Bacteriophages are viruses that infect and kill bacteria using special proteins called lysins, under investigation since 1919 for potential treatments, but abandoned with the discovery of antibiotics in the 1940s, the journal Proceedings of the National Academy of Science reports. "PlyC, in its purified form, has been shown to be 100 times more efficient at killing certain bacteria than any other lysin to date - even faster than household bleach," said study co-author Ashley Buckle from Monash University, according to a Monash statement.
"Scientists have been trying to decipher the structure of PlyC for more than 40 years. Finally knowing what it looks like, and how it attacks bacteria, is a huge step forward," said Sheena McGowan, study co-author from Monash.

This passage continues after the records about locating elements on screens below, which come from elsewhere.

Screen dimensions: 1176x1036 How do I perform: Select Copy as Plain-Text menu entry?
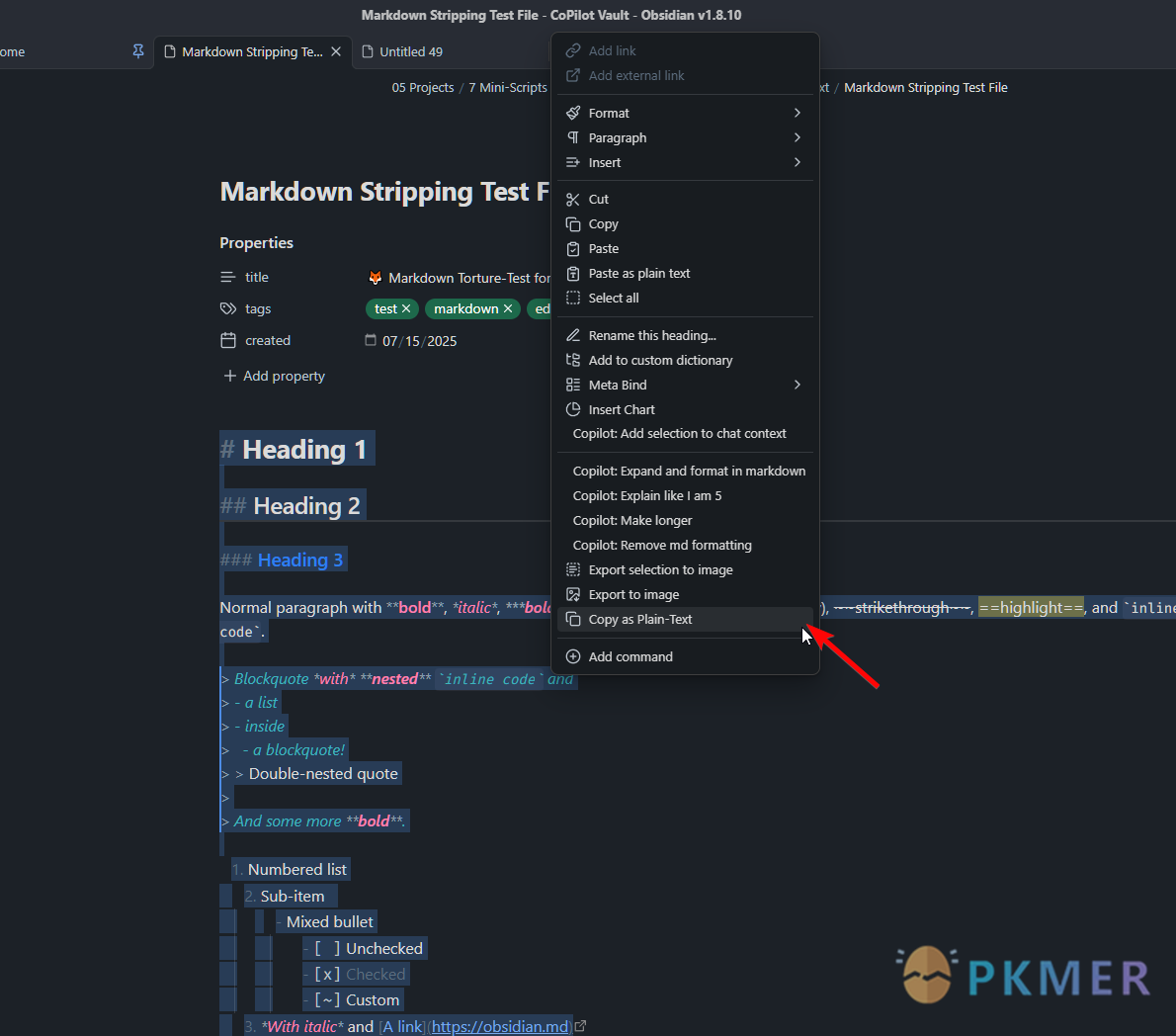click(x=640, y=620)
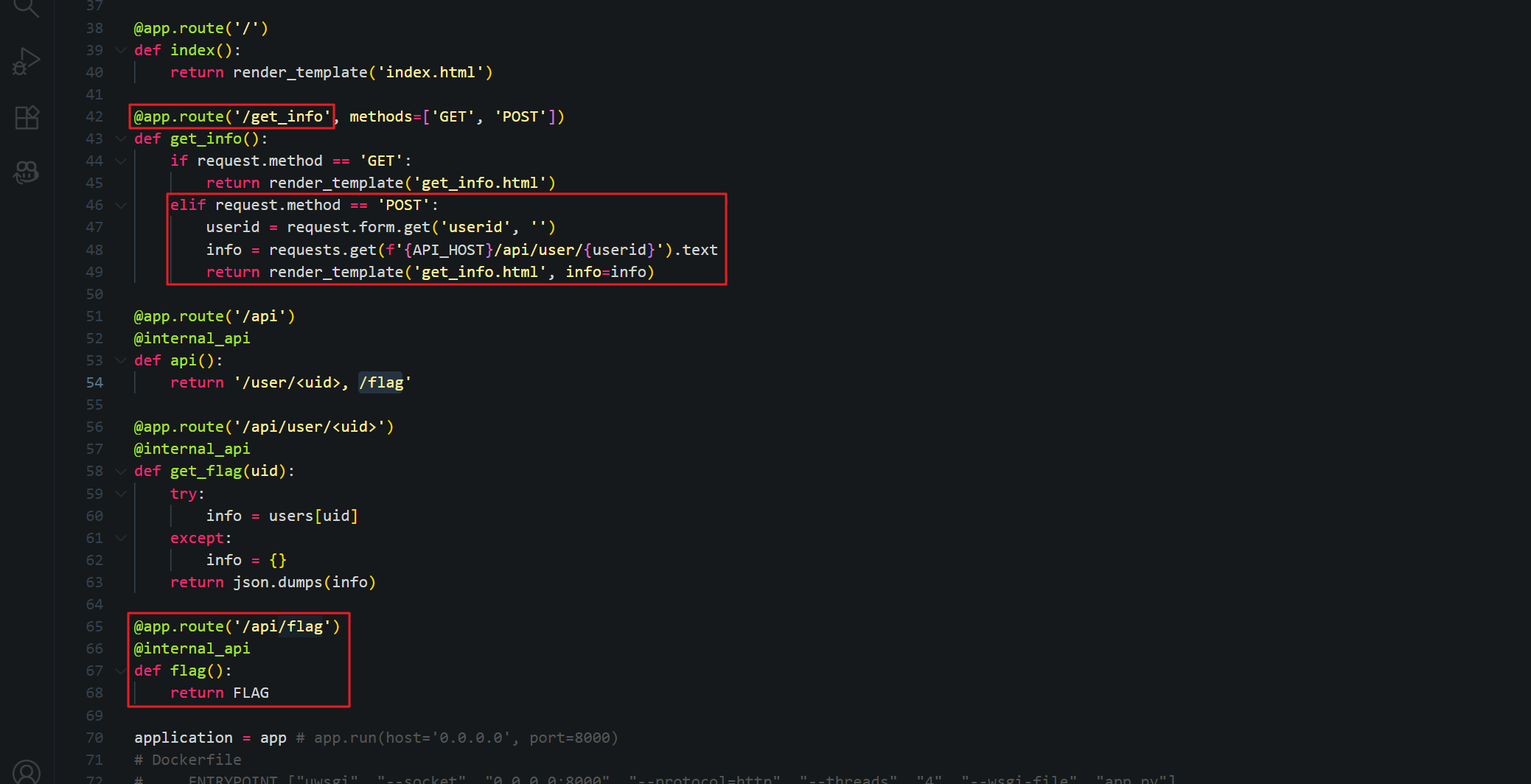The image size is (1531, 784).
Task: Collapse the index() function at line 39
Action: coord(121,50)
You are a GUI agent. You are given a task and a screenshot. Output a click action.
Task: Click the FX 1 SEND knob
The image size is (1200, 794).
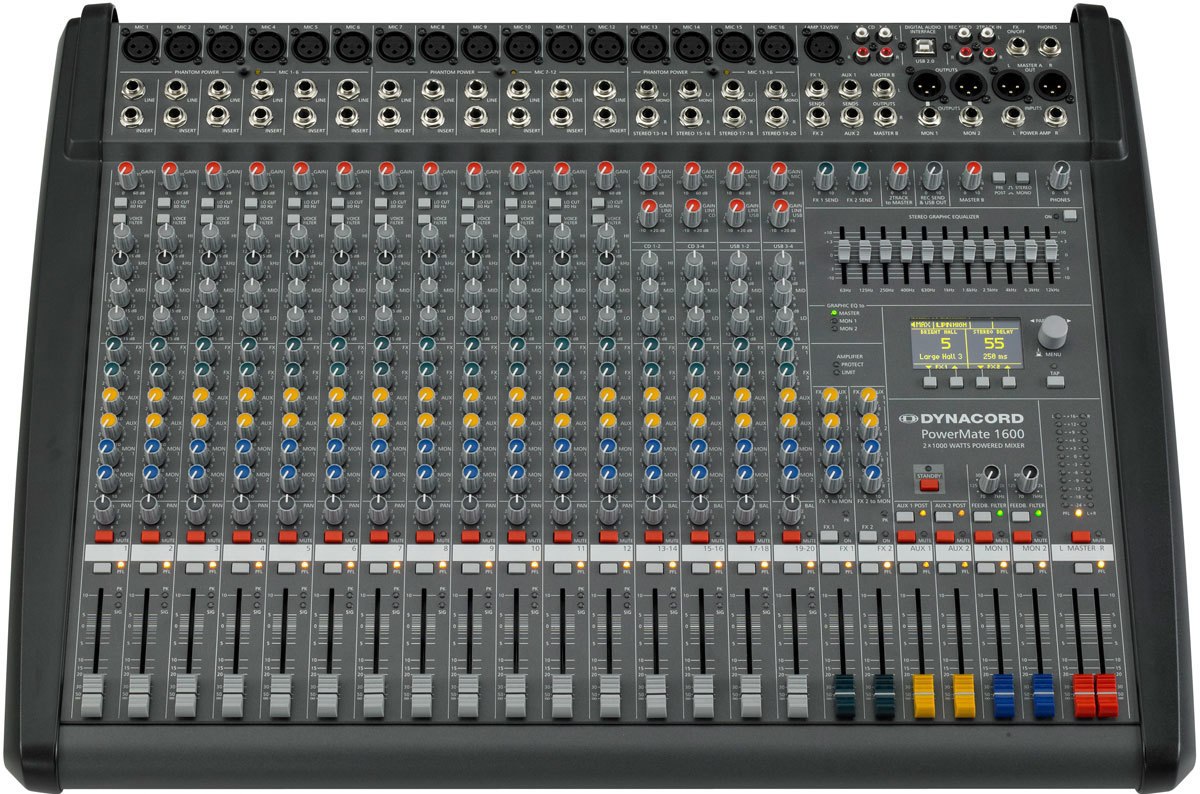click(824, 175)
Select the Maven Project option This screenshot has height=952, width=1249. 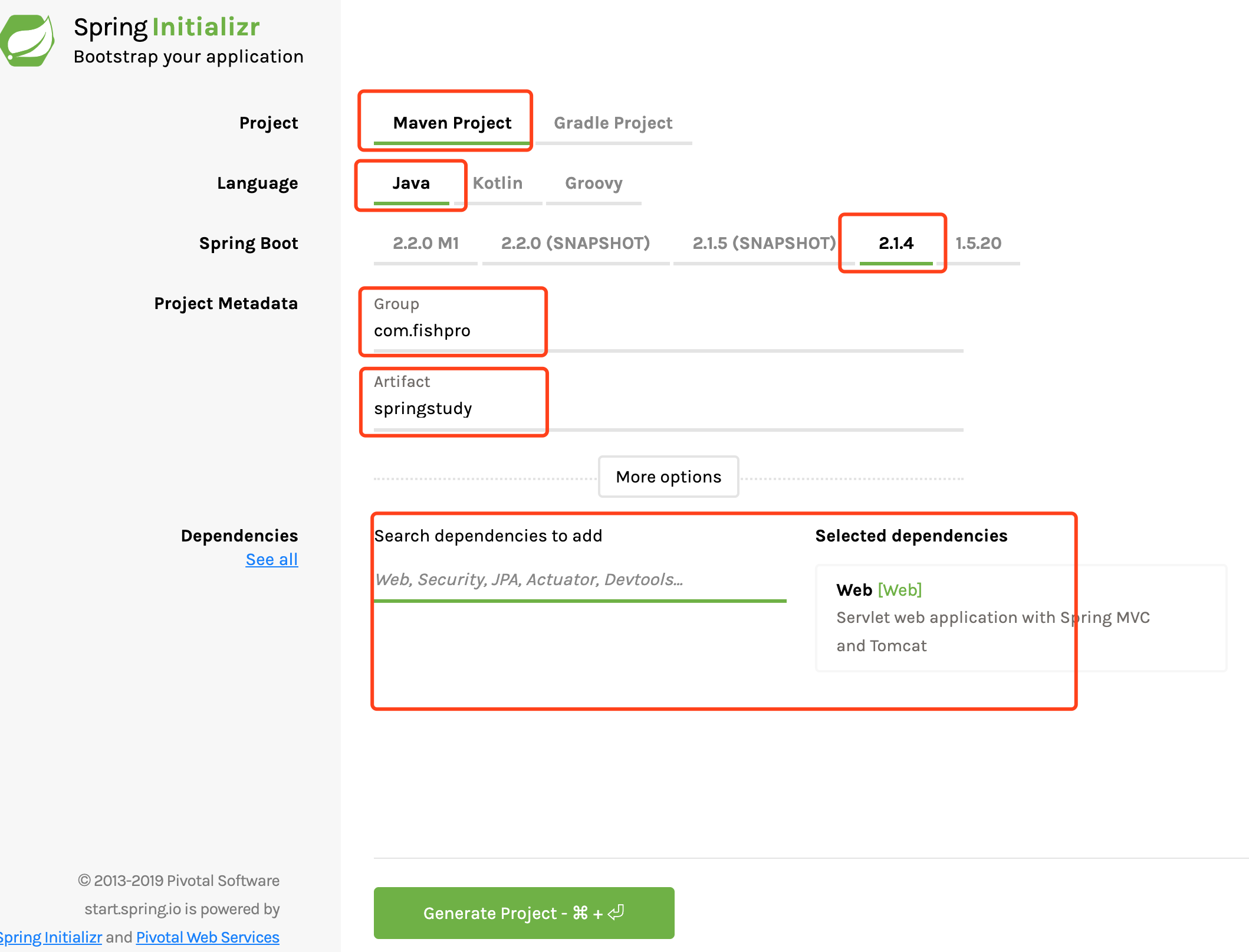click(452, 123)
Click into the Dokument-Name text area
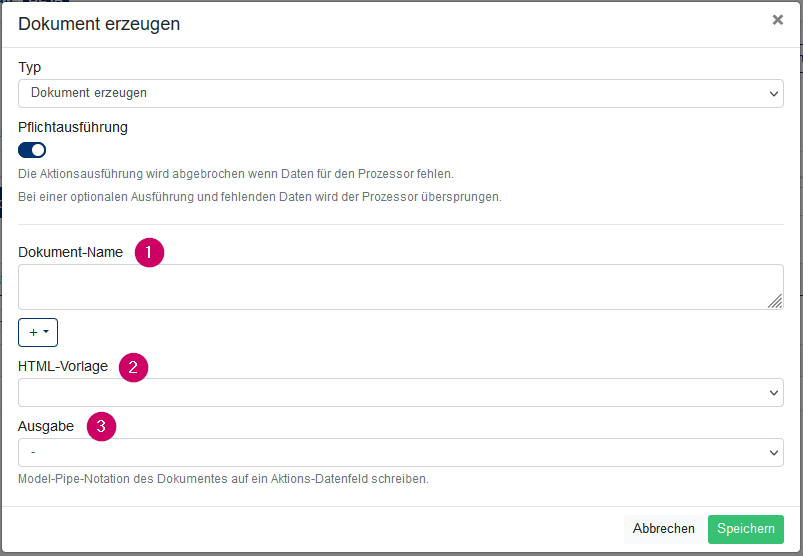Viewport: 803px width, 556px height. pyautogui.click(x=400, y=287)
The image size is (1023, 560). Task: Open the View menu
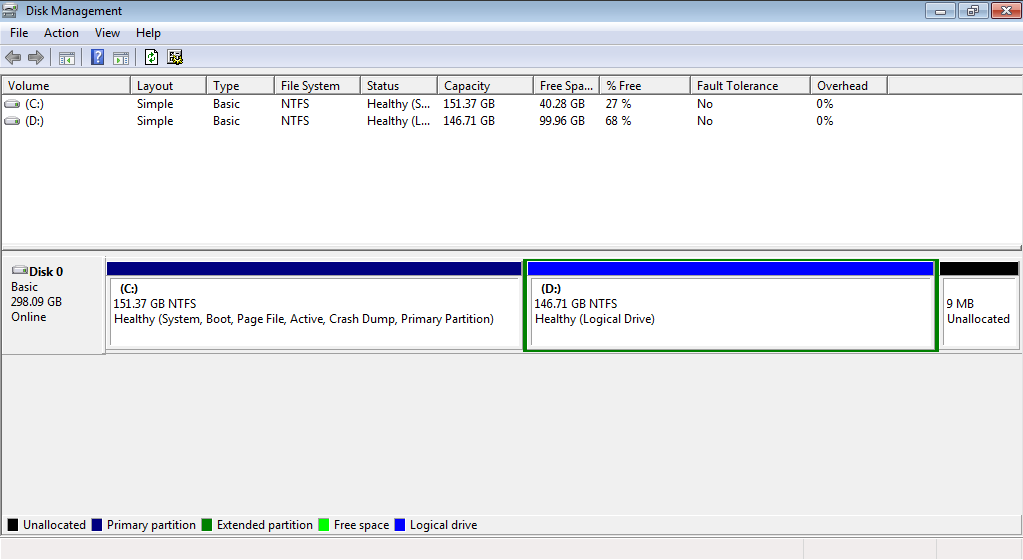coord(107,33)
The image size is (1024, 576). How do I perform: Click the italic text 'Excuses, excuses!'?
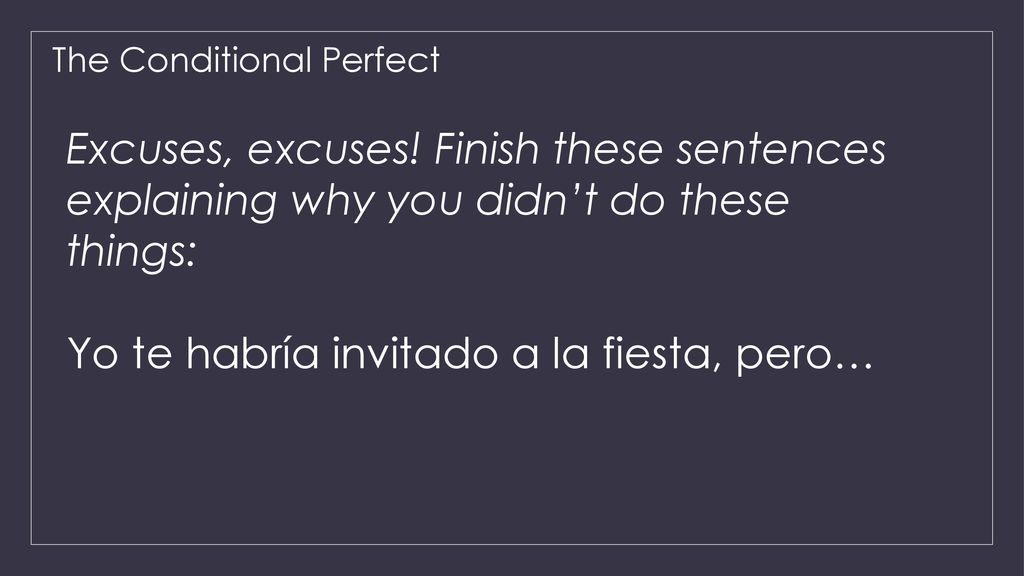tap(242, 150)
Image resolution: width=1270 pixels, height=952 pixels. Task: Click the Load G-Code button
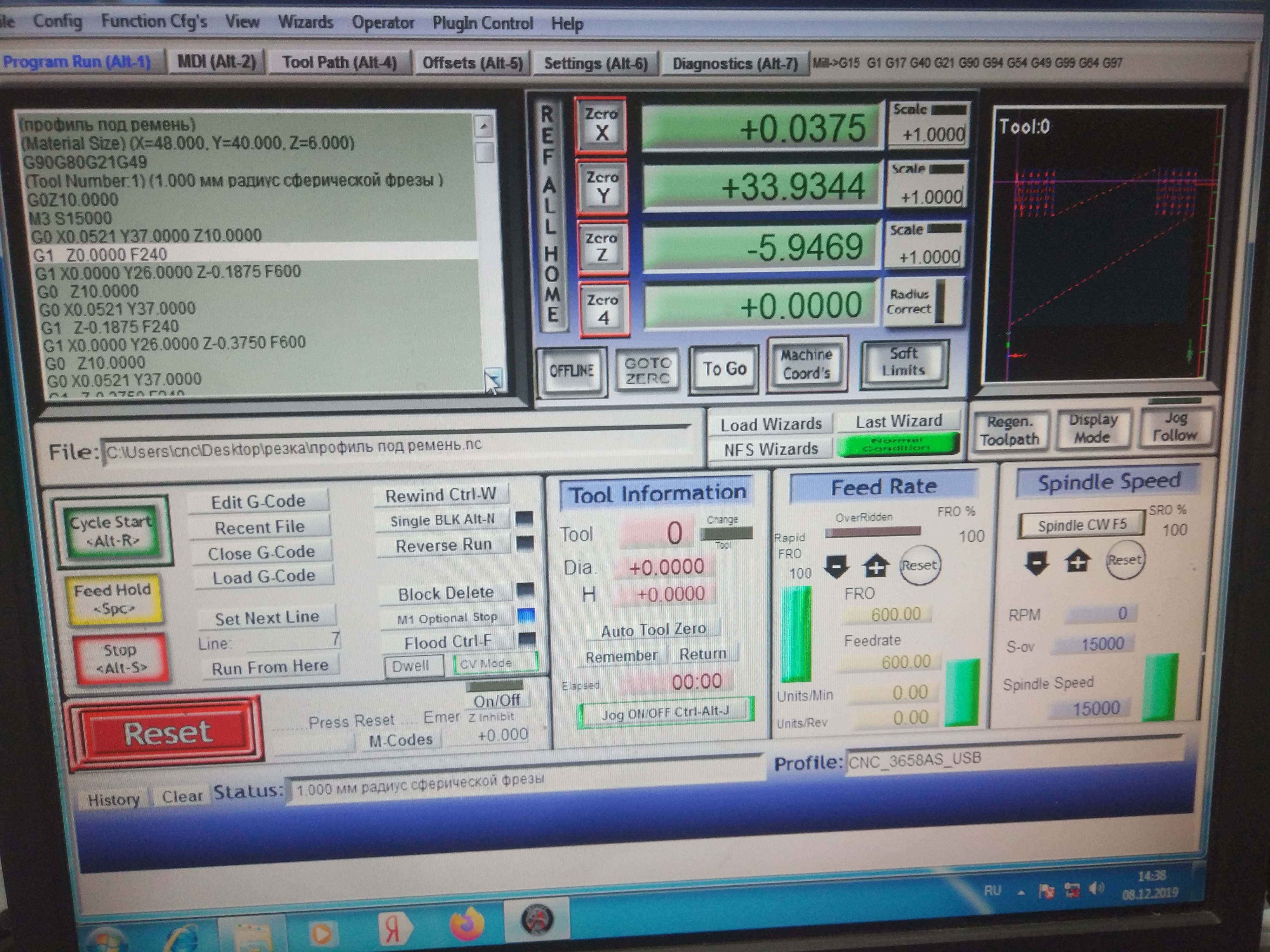pyautogui.click(x=264, y=577)
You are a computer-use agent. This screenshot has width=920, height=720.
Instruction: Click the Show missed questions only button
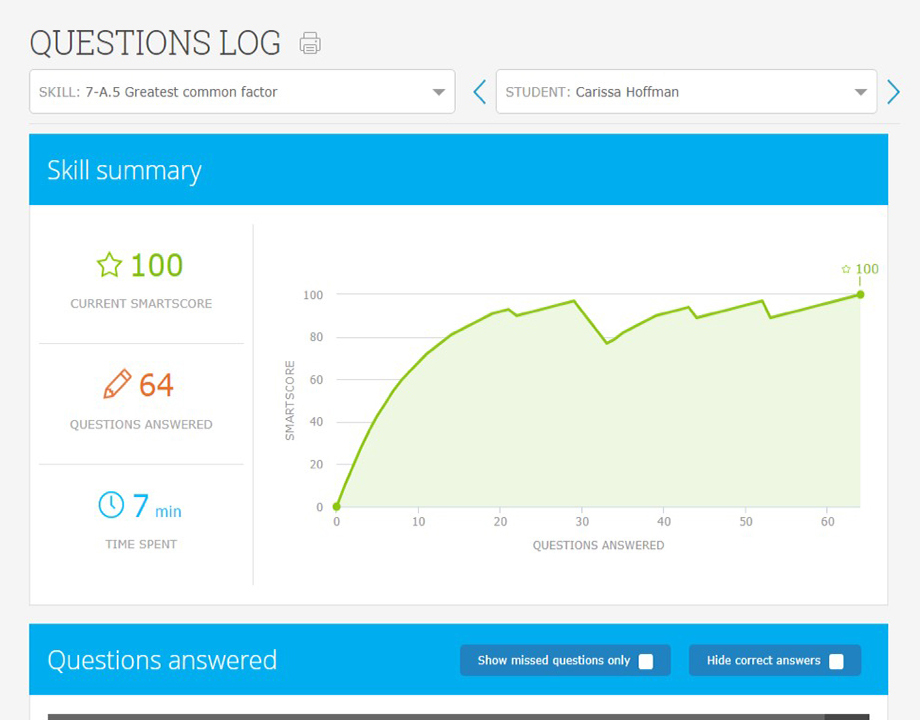point(565,661)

First identified in 1925, PlyC was purified in the 1960s by study author Vince Fischetti, professor from Rockefeller, but its atomic structure proved elusive until now. Working with Fischetti (Rockefeller) and Dan Nelson (Maryland), Monash researchers James Whisstock, Ashley Buckle and Sheena McGowan, have spent the last six years deciphering the atomic structure of PlyC, to better understand its remarkable anti-bacterial properties.
McGowan said PlyC looked a little like a spaceship. "PlyC is actually made from nine separate protein 'parts' that assemble to form a very effective bacterial killing machine. It actually resembles a flying saucer carrying two warheads." "It operates by locking onto the bacterial surface using eight separate docking sites located on one face of the saucer. The two warheads can then chew through the surface of the cell, rapidly killing the bacteria," added McGowan.
Buckle, associate professor from Monash, said the PlyC, which attacks the streptococci bacteria, was a very promising target for the future development of new drugs.